### Exercise instructions
Look at each line below and count those with the word "computer"; the answer is that number only.

### The data
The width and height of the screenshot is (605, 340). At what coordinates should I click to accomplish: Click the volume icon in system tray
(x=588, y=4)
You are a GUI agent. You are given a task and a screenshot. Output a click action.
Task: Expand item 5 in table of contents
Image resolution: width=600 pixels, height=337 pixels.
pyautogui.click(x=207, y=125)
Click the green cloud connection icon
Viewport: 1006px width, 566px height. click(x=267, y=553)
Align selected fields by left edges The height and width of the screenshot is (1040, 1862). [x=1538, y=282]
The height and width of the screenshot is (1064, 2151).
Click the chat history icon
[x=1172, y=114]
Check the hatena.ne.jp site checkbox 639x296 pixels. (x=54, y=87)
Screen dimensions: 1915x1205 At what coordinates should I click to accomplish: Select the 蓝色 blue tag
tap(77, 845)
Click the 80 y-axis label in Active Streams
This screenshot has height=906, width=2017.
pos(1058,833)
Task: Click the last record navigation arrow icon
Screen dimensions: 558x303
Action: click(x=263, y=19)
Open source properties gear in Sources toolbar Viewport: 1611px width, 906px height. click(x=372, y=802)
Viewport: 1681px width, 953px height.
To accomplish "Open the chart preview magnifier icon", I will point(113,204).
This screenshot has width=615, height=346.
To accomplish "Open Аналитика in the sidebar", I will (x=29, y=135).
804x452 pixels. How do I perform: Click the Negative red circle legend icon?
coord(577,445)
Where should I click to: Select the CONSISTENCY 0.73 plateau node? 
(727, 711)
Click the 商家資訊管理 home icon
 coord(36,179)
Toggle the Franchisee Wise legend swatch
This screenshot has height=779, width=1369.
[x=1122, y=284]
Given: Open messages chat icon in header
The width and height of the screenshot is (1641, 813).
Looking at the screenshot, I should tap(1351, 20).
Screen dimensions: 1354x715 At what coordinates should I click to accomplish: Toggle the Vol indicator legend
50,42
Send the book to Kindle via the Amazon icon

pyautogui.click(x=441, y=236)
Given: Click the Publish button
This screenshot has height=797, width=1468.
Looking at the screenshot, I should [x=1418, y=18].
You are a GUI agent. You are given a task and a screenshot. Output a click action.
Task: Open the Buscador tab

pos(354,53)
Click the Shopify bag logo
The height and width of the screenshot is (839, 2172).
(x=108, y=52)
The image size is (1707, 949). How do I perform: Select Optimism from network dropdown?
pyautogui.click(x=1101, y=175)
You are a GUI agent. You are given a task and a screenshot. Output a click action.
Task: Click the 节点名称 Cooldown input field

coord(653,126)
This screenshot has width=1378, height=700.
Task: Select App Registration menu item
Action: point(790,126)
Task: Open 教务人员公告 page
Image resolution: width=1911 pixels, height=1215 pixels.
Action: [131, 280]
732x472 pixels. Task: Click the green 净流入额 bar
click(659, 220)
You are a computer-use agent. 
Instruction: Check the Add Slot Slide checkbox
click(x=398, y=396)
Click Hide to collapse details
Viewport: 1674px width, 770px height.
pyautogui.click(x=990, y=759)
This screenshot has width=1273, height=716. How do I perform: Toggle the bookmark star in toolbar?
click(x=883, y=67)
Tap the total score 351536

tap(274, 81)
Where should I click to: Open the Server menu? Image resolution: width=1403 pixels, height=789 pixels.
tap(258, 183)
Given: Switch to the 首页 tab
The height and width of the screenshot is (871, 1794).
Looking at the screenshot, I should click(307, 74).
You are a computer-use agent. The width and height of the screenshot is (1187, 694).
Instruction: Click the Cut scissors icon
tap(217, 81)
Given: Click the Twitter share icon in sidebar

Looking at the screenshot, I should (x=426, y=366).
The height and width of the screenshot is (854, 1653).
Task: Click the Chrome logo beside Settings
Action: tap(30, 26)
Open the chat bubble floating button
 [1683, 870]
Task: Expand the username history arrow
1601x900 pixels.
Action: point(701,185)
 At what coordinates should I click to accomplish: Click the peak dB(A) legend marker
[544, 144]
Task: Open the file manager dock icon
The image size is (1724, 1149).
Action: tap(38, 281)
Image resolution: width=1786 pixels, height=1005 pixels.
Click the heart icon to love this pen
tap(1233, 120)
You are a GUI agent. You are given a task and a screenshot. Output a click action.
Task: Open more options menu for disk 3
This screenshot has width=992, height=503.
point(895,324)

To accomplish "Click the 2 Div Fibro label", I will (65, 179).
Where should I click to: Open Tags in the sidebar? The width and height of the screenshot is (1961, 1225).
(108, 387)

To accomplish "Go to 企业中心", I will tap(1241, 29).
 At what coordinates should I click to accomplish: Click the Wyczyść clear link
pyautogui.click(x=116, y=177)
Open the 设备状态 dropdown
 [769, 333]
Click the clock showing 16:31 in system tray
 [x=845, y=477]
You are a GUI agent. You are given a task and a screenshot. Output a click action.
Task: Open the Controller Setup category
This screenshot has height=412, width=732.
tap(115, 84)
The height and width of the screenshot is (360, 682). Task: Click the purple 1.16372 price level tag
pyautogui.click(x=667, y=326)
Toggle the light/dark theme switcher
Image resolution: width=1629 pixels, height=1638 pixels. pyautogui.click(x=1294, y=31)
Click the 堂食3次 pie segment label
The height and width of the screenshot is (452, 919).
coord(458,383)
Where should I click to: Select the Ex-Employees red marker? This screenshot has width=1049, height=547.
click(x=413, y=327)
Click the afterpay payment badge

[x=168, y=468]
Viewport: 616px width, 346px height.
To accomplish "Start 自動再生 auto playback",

### Answer to the exercise
2